Coming to Bhuj, I knew I was going to stand out.
At this moment the city contains approximately five foreigners who aren’t just stragglers from tourist season, and for the most part people in Bhuj don’t have sustained interactions with any of us. I have grown accustomed to being asked “which country?” and waiting for the curious conversation that will inevitably follow. Real life examples include:
Kid in street: “Which country?”
Kid in Street: (angrily) “Then why would you leave?”
Neighbor: “Which country?”
Neighbor: “Oh! My cousin brother is in Australia!”
Me: “That is great! I have never been to Australia.”
Neighbor: “Haha that is a good joke.”
Guy: “Which country?”
Me: “We don’t call it that anymore.”
But all in all people are starting to get used to me, allowing me to forget that they still see me as different.
Then, all at once, I am thrust into the spotlight, and forced to think deeply about the privilege I represent by being here.
My NGO is doing a project where we collect waste plastic from local companies, schools, and plastic collectors, and women artisans weave them into products like shopping bags, mats, and curtains. I wanted to participate, so I put out a cardboard box in my apartment to collect plastic bags. No more than ten minutes after putting the box out, a reporter was knocking on my door wanting to put a photo of me and the box in the local newspaper. I conceded, thinking this was an opportunity to get the word out about the project. I told the reporter all about Khamir and the recycled plastic project.
About a week later, the article came out in the paper. Roughly translated by a coworker, it says:
"US woman gives unique worship in Bhuj"
"American Raina Fox is working hard in Bhuj on a unique project, collecting the best plastic from Vikas deep apartment in Bhanushali Nagar for an organization called Khamir."
While I would have preferred they not publish the name of my apartment and that they actually say something about the Khamir project, all in all the article was harmless.
Then I got to work, where a TV crew from a national news station was waiting. They had asked specifically for me, and wanted to do a segment on "my project".
I told him that it wasn't MY project, but in fact, a Khamir project, my box was only one part of a bigger project, and that I would love to introduce him to the woman heading it so he could interview her.
He said, "That's not news, a foreigner saving India is news."
I refused to do the interview, and was left feeling extremely uncomfortable.
First of all, no one here is "saving India." There is no such thing. One reason I chose to do the AJWS fellowship was because I support their stance that the best work is being done by grassroots organizations within the communities themselves, not foreign aid organizations, and I wanted to take a supporting role in that work.
Second of all, my coworkers have been doing this work for years. Then I step in and suddenly people care? I have done nothing to deserve recognition, and totally understand my coworkers' frustration when I suddenly draw cameras. Is the attention I drew helping or hurting my NGO's work?
So why DO people care about me?

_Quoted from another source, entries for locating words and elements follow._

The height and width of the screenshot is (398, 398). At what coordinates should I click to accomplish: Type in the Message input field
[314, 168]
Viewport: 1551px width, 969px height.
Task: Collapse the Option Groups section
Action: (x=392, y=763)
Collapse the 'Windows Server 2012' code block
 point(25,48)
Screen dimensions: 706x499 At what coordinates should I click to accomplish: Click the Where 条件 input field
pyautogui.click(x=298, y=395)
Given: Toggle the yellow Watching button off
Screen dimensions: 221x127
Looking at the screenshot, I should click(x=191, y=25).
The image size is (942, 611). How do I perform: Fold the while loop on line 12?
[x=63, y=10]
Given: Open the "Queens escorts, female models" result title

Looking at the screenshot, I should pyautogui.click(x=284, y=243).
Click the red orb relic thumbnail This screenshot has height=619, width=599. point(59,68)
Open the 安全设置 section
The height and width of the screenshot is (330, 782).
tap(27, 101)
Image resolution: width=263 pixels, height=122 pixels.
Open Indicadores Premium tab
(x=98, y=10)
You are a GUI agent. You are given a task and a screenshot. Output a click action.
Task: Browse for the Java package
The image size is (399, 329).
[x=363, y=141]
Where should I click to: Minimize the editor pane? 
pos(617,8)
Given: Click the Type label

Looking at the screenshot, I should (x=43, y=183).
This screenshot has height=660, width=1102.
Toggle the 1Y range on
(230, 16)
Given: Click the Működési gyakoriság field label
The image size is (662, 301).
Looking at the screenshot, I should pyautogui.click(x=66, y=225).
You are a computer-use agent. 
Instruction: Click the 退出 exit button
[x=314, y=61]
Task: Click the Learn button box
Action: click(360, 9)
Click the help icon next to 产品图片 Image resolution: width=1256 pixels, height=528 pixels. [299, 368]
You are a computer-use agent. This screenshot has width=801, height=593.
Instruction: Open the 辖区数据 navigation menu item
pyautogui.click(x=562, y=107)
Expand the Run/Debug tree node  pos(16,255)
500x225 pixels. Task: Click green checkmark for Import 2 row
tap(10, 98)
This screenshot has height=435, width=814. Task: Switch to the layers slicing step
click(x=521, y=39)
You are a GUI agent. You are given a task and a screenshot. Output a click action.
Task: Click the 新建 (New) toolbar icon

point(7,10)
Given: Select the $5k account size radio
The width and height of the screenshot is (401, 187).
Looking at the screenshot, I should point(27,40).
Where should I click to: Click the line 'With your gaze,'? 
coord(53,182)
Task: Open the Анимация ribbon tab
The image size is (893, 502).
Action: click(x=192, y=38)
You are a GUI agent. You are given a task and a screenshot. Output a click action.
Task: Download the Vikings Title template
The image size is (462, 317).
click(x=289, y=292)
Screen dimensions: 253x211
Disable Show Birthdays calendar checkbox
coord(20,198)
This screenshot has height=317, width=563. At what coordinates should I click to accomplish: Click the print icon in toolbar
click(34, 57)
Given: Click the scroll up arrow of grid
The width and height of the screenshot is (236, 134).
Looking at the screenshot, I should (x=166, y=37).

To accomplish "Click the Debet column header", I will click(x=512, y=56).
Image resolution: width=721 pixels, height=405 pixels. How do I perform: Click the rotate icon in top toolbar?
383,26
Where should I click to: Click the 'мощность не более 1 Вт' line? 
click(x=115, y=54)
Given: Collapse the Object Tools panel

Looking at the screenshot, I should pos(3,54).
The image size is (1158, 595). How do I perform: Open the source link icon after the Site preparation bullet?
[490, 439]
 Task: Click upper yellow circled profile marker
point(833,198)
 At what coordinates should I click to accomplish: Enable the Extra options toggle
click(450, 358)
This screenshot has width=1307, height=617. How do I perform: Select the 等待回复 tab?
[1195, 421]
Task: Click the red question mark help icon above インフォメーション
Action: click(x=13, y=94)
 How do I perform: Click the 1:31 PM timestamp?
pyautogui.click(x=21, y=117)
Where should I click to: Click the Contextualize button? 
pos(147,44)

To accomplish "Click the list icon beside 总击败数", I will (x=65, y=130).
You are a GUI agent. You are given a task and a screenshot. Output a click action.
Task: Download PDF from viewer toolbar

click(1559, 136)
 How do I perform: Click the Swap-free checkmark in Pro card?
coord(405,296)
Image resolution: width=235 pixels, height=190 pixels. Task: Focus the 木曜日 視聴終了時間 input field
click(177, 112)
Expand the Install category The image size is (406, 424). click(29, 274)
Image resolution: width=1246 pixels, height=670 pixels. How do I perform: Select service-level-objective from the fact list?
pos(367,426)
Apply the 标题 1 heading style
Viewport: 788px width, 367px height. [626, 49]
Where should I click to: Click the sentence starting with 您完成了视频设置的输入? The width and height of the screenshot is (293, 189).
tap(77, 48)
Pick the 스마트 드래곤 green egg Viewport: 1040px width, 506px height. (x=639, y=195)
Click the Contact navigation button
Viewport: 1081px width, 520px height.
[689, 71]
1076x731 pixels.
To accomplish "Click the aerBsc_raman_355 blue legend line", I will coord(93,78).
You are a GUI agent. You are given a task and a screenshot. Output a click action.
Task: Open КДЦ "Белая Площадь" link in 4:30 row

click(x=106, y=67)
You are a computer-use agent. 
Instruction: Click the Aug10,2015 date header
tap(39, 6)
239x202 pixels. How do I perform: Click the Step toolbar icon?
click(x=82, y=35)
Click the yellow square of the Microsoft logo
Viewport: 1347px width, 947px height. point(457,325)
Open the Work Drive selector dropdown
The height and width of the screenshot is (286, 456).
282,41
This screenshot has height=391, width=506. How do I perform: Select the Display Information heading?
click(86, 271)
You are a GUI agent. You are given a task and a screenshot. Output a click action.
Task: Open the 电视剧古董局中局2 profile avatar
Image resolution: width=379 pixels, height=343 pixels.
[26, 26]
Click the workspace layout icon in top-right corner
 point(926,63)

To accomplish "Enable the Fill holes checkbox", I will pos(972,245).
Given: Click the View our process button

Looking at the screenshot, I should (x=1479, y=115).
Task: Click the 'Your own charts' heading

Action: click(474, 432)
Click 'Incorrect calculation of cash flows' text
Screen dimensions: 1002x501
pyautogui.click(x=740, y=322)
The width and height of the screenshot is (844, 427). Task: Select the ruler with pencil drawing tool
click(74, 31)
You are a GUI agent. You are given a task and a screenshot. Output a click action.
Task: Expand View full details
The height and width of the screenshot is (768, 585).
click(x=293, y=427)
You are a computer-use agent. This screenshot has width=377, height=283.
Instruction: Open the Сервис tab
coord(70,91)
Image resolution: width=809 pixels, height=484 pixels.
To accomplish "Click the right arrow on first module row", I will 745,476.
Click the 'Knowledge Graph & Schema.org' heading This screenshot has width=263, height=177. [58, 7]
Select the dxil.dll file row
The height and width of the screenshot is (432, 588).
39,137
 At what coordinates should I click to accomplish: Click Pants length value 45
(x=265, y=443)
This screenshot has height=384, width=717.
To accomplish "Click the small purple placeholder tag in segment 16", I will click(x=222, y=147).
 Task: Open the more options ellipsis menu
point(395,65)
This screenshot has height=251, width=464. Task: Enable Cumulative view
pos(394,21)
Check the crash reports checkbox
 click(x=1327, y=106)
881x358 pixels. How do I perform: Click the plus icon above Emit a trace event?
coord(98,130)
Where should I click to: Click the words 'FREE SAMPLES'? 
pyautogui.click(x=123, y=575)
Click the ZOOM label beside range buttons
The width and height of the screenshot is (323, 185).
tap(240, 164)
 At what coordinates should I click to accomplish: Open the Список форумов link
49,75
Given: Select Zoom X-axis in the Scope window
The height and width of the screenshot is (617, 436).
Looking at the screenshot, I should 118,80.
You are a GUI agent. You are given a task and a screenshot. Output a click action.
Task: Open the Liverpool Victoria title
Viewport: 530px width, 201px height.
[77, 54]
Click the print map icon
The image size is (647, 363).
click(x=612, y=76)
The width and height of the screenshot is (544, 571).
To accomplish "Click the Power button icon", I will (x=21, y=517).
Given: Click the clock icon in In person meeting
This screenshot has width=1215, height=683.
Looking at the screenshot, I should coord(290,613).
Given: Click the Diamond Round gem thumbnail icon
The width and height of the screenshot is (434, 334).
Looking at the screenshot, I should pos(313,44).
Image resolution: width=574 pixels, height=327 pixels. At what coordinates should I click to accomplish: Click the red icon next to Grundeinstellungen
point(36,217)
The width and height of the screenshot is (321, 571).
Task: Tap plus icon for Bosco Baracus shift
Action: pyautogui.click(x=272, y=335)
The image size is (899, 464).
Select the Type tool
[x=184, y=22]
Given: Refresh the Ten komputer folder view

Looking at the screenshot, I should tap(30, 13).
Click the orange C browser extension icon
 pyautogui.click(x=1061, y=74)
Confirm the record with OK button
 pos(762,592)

I still don't have an answer. Maybe there is a fascination with the West because of the media, or something leftover from British colonialism. Or maybe just because I am new and different, and I live in a place where tradition rules.
But I know that when I go back to the States and people aren't stopping me on the streets anymore, it will feel like both a release and an identity crisis. I won't have my identity prescribed for me, won't have the excuse of saying I don't understand something because I am the "American." It will be harder to stand out when I fit in, and harder to label myself when someone doesn't do it for me.
For now, I am "the American from the newspaper," and this identity is both a source of comfort and discomfort, privilege and exclusion. Which pretty much sums up my time in India so far.